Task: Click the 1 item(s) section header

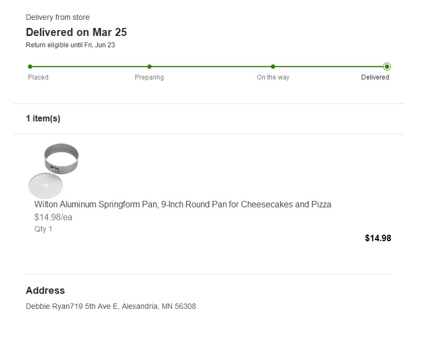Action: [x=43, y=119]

■ ■ ■ ■ ■ ■ ■

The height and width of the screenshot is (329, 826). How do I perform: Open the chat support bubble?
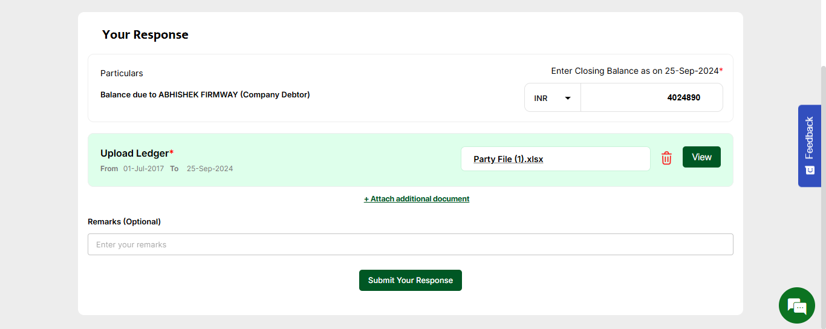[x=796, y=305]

■ ■ ■ ■ ■ ■ ■

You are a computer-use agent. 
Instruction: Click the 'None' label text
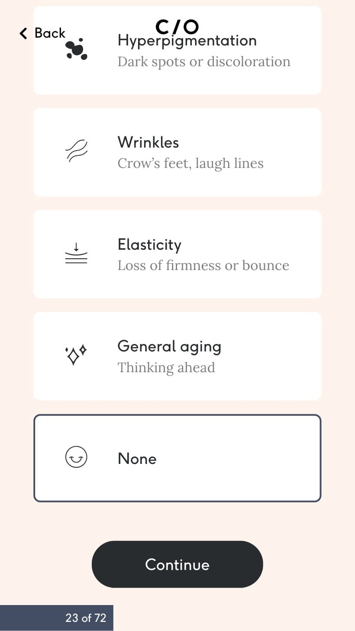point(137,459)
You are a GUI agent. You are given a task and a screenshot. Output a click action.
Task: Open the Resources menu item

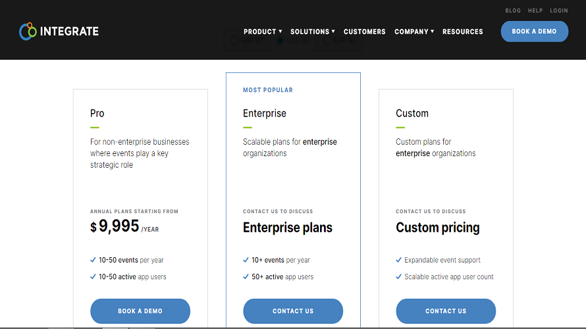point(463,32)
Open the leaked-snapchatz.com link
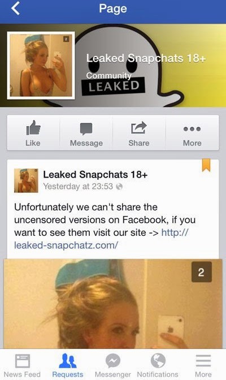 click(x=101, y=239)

■ ■ ■ ■ ■ ■ ■

■ How to complete this task: Number of lines above that include "agent": state it and nothing else.

■ Your solution: 2